Dalgard felt a little sick. To his mind, hoppers were to be treated with friendship. Only against the snake-devils and the flying dragons were the colonists ever at war. No wonder that hopper had run from them back on the plain during yesterday’s journey!

The buildings before them were not the rounded domes of the isolated farms, but a series of upward-pointing shafts. They walked through a tall gap which must have supported a now-disappeared barrier gate, and their passing was signaled by a whispering sound as they shuffled through the loose sand and soil drifted there in a miniature dune.

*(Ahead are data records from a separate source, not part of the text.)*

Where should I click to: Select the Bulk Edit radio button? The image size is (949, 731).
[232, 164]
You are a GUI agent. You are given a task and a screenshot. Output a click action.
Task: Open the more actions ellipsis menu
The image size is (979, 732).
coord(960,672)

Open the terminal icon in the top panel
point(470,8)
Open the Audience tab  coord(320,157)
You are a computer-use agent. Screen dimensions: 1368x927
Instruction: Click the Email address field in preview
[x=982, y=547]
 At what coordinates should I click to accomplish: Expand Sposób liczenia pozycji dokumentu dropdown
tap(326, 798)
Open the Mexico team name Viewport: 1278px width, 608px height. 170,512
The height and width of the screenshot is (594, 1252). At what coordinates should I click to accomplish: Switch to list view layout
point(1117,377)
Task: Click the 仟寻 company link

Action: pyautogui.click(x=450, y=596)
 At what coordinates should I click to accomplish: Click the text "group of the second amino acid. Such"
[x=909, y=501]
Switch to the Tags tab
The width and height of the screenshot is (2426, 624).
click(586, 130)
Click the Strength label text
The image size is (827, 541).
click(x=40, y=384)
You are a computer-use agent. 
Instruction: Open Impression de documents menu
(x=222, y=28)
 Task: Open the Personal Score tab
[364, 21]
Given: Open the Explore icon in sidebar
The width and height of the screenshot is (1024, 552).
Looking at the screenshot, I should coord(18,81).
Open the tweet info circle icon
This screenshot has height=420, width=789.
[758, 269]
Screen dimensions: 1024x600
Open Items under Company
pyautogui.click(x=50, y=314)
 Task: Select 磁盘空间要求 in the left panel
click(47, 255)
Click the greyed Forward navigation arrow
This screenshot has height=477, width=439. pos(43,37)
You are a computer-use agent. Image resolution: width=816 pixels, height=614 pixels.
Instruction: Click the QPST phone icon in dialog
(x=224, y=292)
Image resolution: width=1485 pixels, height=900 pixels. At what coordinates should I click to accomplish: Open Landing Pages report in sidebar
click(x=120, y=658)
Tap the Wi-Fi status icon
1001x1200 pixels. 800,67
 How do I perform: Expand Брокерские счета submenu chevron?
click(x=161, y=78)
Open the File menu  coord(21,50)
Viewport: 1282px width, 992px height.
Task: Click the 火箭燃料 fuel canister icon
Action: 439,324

This city was in a better state of preservation than any Dalgard had previously visited. But he had no desire to enter any of the* gaping doorways. It was as if the city rejected him and his kind, as if to the past that brooded here he was no more than a curious hopper or a fluttering, short-lived moth bird.

“Old-old and with wisdom hidden in it-“ he caught the trail of thought from Sssuri. And he was certain that the merman was no more at ease here than he himself was.

As the street they followed brought them into an open space surrounded by more imposing buildings, they made another discovery which blotted out all thoughts of forbidden knowledge and awakened them to a more normal and everyday danger.

A fountain, which no longer played but gave birth to a crooked stream of water, was in the center. And in the muddy verge of the stream, pressed deep, was the fresh track of a snake-devil. Almost full grown, Dalgard estimated, me suring the print with his fingers. Sssuri pivoted slowly, studying the circle of buildings about them.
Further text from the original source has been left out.